Seth Westhead has family connections to the Awabakal and Wiradjuri nations of NSW and is a Research Associate with Wardliparingga Aboriginal Health Equity Theme, South Australian Health & Medical Research Institute. Through his research work, Seth strives to better understand how social and cultural determinants drive health and social inequities within society, particularly as it relates to the Indigenous population. He seeks to better equip communities and young people with tools and evidence for public health advocacy and enable communities to translate health research into meaningful action. Specifically, Seth has expertise in the: 1) conceptual development of Aboriginal specific social determinants and well-being frameworks and tools, 2) implementation of projects involving community engagement and community-led governance structures 2), and 3) undertaking of qualitative research methodologies and community and stakeholder participation interpretation of findings.
Alex Brown is an Aboriginal medical doctor and researcher, he is the Theme Leader of Wardliparingga Aboriginal Health Equity and Professor of Medicine at the University of Adelaide. He grew up on the south coast of New South Wales (NSW) with family connections to Nowra, Wreck Bay and Wallaga Lake on the far south coast of NSW. Over the last 20 years, Alex has established an extensive and unique research program focused on chronic disease in vulnerable communities, with a particular focus on outlining and overcoming health disparities. He leads projects encompassing epidemiology, psychosocial determinants of chronic disease, mixed methods health services research in Aboriginal primary care and hospital settings, and randomised controlled trials of pharmacological and non-pharmacological chronic disease interventions.
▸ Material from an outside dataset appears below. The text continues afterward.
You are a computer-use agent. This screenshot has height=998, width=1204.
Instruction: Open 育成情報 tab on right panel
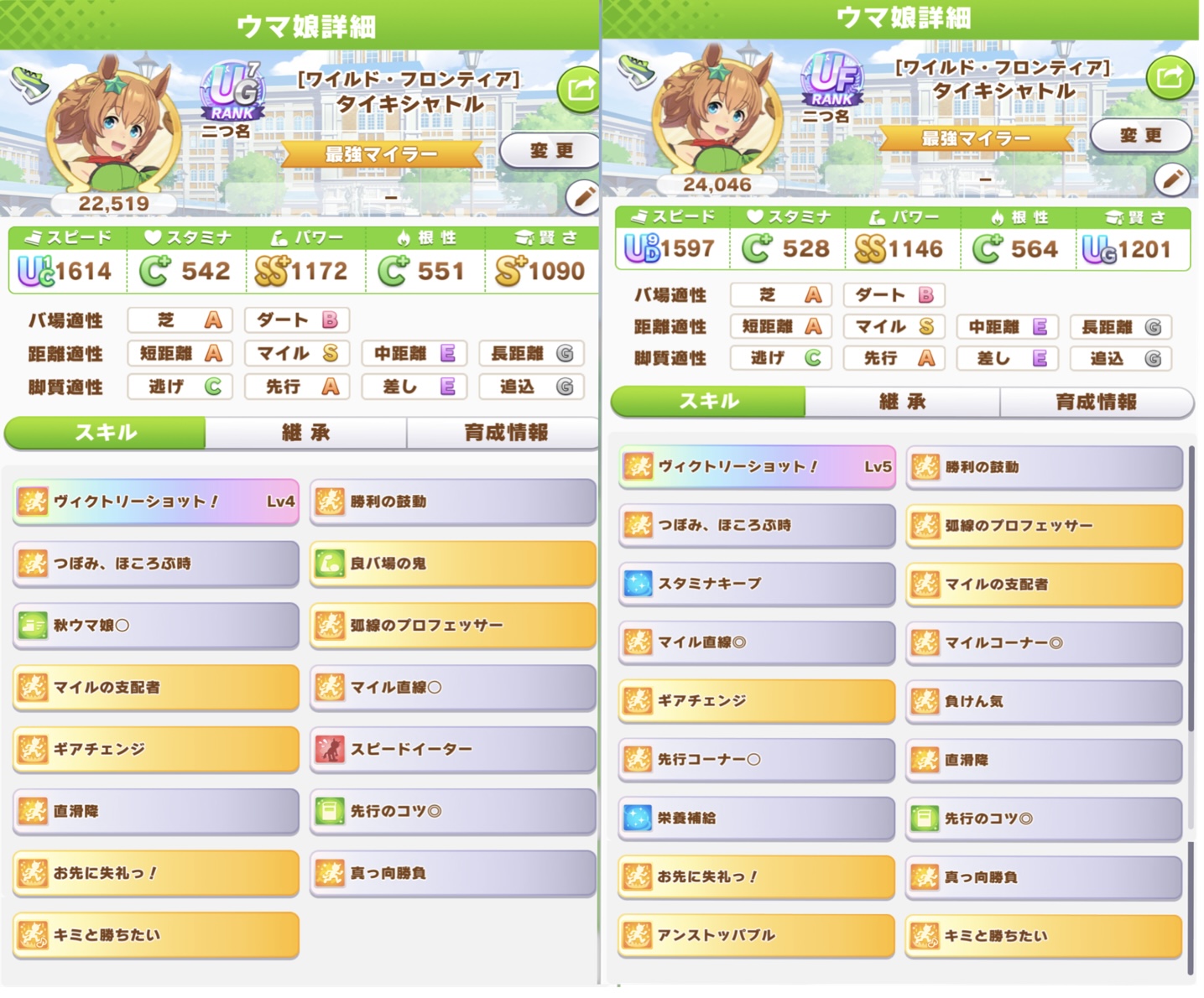click(x=1096, y=402)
Alex has been heavily involved in engaging government and lead agencies in setting the agenda in Aboriginal cardiovascular disease management and control and chronic disease policy more broadly. He sits on a range of national committees, and co-chairs the Indigenous Research Health Fund through the MRFF.
Natasha Howard is the Wardliparingga Platform Lead: Implementation Science. The platform incorporates a systems view and privileges Indigenous knowledge to deliver mixed-method inter-disciplinary perspectives which aim to generate policy and practice-based evidence on the social determinants of health. Her experience spans both the health and social sciences, applying population approaches to investigate how the social and built environment enables and promotes cardiometabolic health and well-being, notably for priority populations. She has been active in advocacy and mentoring of the local population health community in both research and practice.
Conflict(s) of interest
None.
Ethical approval
This program was approved by the Aboriginal Health Research Ethics Committee of South Australia (AHREC 04-17-733).